It's 5.30pm in the Panorama Bar on the Viking Surkov and everyone should be relaxing over a drink after a busy few sightseeing days in Moscow. But a conflict is brewing.
Our river cruise boat, Viking Surkov, is about to enter the first of 18 locks that we will be passing through as we sail from Moscow to St Petersburg - dropping 196m on the way - and group A has chosen seats inside the bar to get a good view.
Unfortunately, group B is taking up position on the railings outside, blocking group A's views. "They don't even bother to look," one American moans.
Hands wave, voices are raised, windows are tapped. "Are we going down yet?" a passenger asks as we sail into the lock, revealing his (rather poor) grasp of the principles of lock-keeping.

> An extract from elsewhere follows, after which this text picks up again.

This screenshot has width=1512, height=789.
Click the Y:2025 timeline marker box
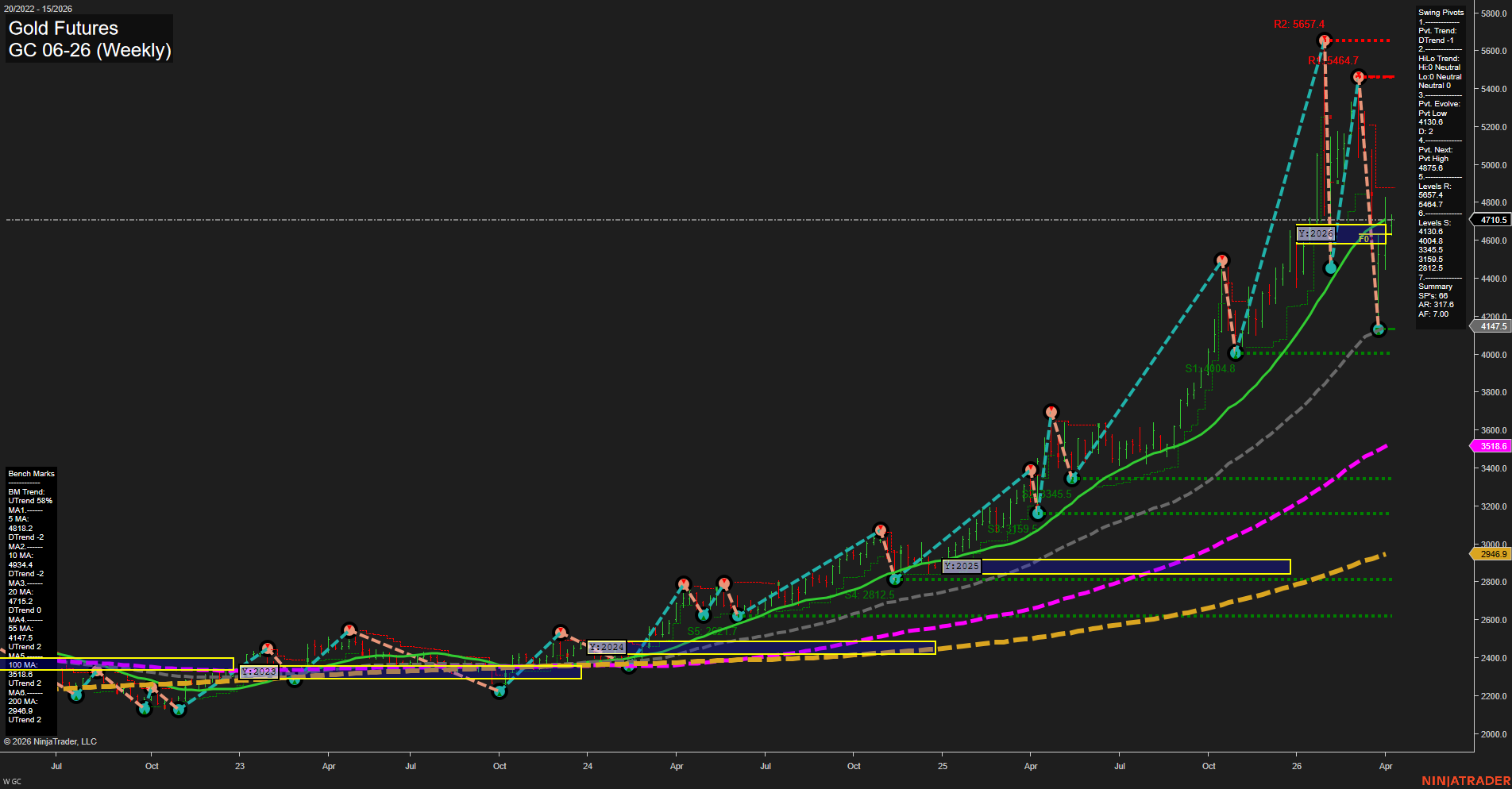[x=960, y=567]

Locks, I soon discover, are a highlight of a Russian river cruise. Next day, I join group B at the front of the ship to snap the moment we enter Uglich lock, a fabulously over-the-top structure that could only have been designed in Stalin's time.
We can see the mast of a ship in the lock; so we stand, eyes peeled, waiting for it to rise and exit, so we can go in. Ten minutes, 15 minutes, 30 minutes pass. "I think we've hit the lock-keeper's lunchtime," one punter comments.
I suspect he is not far wrong. The Soviet Union might be long gone but as my few days on Viking River Cruises' Viking Surkov have shown, its service standards - or lack of them - have only slightly improved.
Iced water is served with lunch and dinner on the ship, but whereas most cruise-ship waiters would have you drown in the stuff, constantly refilling your glass, on the Surkov you not only have to ask for it, but ask again if you want a refill.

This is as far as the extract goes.